The lead you just bought does not know who you are. They did not fill in your form or ask you to call. That is not a problem if your first contact shows, in seconds, that you understand their situation and have something relevant to say. Most first contacts fail not because of the lead, but because they sound robotic.
The mistake of treating it like inbound
A bought lead is not the same as one that came to you. Treating it as if they asked for information — "thanks for your interest" — sounds false and breaks trust from the first second. Outbound first contact must acknowledge, at least implicitly, that you are starting the conversation, and give an immediate reason to keep reading.
The structure of a first contact that works
- Relevant hook: a concrete reference to their company, sector or moment, not a generic greeting.
- Reason for contact: why them and why now.
- Value in one sentence: what problem you solve, in their language, not yours.
- Light proof: a brief credibility signal, without boasting.
- Low-friction call to action: an easy question to answer, not a one-hour meeting.
This structure fits in a few lines. The most common mistake is reversing it: starting by talking about yourself and your product, and leaving the customer for last. Always start with them.
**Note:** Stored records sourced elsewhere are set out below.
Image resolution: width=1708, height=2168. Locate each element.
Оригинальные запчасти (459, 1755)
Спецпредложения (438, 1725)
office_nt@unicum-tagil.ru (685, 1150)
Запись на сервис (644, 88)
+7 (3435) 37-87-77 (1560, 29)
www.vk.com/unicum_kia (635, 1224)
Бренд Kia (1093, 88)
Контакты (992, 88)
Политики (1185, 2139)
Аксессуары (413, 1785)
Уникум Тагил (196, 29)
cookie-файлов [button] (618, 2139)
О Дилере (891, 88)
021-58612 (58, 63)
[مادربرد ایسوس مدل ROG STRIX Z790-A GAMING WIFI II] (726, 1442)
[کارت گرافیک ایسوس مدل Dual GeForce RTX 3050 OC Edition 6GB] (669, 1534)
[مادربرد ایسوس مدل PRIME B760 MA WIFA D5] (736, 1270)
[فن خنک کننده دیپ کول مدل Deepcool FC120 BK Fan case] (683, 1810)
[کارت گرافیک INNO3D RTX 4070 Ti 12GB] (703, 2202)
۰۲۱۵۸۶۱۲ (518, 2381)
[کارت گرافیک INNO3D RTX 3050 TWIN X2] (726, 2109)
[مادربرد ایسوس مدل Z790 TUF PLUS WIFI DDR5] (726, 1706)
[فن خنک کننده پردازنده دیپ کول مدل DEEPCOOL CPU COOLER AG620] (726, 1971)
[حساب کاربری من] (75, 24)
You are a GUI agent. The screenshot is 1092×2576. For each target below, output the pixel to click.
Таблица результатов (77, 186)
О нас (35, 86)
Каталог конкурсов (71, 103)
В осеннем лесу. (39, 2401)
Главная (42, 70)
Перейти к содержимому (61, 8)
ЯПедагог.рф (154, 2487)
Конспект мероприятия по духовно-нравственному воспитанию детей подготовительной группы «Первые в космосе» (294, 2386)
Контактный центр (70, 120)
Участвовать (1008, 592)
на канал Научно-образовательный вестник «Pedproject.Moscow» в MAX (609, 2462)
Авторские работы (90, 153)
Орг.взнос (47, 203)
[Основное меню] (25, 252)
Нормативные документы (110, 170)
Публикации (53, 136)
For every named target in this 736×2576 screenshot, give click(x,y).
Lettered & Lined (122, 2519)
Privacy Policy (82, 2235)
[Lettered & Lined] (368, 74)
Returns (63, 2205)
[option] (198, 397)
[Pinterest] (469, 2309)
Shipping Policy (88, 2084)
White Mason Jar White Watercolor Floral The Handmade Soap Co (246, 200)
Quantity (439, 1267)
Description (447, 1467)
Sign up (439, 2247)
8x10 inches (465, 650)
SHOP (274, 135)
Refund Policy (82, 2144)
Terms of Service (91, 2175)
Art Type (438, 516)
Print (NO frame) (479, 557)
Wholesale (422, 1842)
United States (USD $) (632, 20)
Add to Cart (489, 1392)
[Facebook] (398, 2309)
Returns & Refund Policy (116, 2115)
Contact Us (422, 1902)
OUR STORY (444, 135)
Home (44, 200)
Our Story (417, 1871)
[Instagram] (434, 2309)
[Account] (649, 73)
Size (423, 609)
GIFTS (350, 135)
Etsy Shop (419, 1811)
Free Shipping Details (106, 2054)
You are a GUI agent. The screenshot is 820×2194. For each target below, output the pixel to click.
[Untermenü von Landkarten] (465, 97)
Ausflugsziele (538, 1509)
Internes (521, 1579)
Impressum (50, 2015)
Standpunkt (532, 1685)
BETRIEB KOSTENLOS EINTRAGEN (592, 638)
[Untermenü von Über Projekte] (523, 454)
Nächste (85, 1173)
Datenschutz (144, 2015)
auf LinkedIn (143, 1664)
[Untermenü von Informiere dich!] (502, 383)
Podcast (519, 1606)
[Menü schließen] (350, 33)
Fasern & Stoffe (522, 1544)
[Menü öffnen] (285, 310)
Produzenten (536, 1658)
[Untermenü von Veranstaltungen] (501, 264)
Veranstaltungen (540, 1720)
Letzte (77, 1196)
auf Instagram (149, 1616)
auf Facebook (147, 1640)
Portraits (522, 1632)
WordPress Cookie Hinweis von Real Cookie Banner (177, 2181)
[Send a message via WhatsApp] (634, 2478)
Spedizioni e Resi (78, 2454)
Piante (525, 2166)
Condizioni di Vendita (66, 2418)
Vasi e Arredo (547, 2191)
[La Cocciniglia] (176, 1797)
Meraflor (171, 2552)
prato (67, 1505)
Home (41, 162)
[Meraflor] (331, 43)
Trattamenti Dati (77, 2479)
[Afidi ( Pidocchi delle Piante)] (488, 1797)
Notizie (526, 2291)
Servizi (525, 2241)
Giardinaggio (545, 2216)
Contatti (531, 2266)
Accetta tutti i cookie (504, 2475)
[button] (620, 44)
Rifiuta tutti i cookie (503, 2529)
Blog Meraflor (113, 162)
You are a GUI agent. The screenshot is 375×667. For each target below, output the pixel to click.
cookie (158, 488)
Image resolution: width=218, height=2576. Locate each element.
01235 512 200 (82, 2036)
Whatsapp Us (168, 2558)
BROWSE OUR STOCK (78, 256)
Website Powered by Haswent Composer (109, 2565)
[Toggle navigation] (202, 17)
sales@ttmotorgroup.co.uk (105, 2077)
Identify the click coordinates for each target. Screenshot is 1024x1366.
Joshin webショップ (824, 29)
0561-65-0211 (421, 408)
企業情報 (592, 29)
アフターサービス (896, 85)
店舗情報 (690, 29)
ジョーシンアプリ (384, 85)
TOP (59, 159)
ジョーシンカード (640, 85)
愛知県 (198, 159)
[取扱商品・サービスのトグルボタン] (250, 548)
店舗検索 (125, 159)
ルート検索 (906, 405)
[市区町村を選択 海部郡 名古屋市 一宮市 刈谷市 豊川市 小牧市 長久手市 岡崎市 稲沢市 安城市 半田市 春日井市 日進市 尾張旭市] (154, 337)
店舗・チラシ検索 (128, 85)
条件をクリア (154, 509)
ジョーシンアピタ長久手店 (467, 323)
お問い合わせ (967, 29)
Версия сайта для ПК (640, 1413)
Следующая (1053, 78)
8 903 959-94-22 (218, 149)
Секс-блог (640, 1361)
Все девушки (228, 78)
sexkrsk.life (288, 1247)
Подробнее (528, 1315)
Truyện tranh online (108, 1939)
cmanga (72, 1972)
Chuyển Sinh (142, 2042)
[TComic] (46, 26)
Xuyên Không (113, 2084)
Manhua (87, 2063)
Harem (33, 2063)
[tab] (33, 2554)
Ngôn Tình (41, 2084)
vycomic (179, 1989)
- Real personalization: use the lead context
- Brevity: respect the decision-maker time
- Focus on their problem, not your product
- A single call to action, easy to accept
- Human tone, not corporate
Use the context you already have
The great advantage of a qualified lead is that it arrives with context: sector, detected need, intent signal. Use it. "I saw you are expanding your sales team" is a thousand times better than "I hope you are well". The lead context is the ammunition of personalization; wasting it is buying intelligence and then writing as if you did not have it.
The right call to action
The first contact should not propose marriage. Asking directly for a one-hour meeting is too much friction for someone who does not know you yet. An open, easy question — "is this something you are looking at this quarter?" — invites a reply without commitment and opens the door to the conversation. The meeting comes later, when there is interest.
Test, measure, adjust
There is no perfect first message: there is the one that works for your market, and you find it by testing. Measure response rate by variant, adjust the hook and the call to action, and keep what converts. First contact is the most optimizable part of the whole outbound process.